I rang for an ambulance and pulled him off the bed onto the floor. The call handler gave me instructions for CPR, and I sobbed and shouted at her as I compressed his chest — I can still feel it in my bones. The paramedics arrived. Wonderful friends came to look after me. The amazing charity WAY Widowed and Young welcomed me into a wonderful community of young widows who support and nurture each other. But he was still gone. Heart failure related to type 2 diabetes. Tim was supposed to be my happy ever after following my marriage break up, but instead, we only had ten years together.

I’ve written stories since I could hold a pencil, and writing has always been my safe space. I’m fortunate to be able to write about science and medicine for a living as a freelancer, and carrying on with this gave my life structure and a reason. I started to write blog posts about my grief.

Some of these posts were telling Tim about the things that I’d done and that he wasn’t here to see. Some were documenting the steps I took, as writing them down made them real, and I could look back at them to see how far I’d come. Some were simply setting down in words how I was feeling. The blogs also helped me get my thoughts in order and allowed me to explain to other people how I felt, without having to talk on the days when that was too hard. I also continued to write short stories and took these to my writing group, which was another supportive community.
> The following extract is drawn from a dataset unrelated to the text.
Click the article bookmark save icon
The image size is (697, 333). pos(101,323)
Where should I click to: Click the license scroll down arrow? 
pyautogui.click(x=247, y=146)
My writing during grief wasn’t always for public consumption. Sometimes I would take a pen and a notebook and write down my anger, fear, grief, pain and emptiness in order to get them out of my head and help me to manage the chaos whirling around in my brain. Writing, whatever form it took, allowed me to begin to make some sense of the world and of what had happened to me.

The first big decision I made after Tim’s death was to enrol myself in an MA in Writing for Performance at Derby University, paid for by the sale of Tim’s business. Some of the courses ended up being online because of the global COVID-19 pandemic. The pandemic was a hard time, as I was so totally alone, but my freelance writing, fiction writing and coursework kept me going. I learned so much and came out with a distinction and a newfound confidence in my ability to study and write. I also made friends who knew me as me, not as Tim’s widow, and that was important.

When I joined the Widowed and Young Facebook subgroup for people widowed without children, there was a running joke about who had the latest copy of the handbook for widows. But being widowed, especially being widowed suddenly at a young age, doesn’t come with any instructions. Over the next couple of years, I started to wonder whether I might be able to write something that could help other widows, but it was just too soon – I needed to focus on holding myself together and getting through each day.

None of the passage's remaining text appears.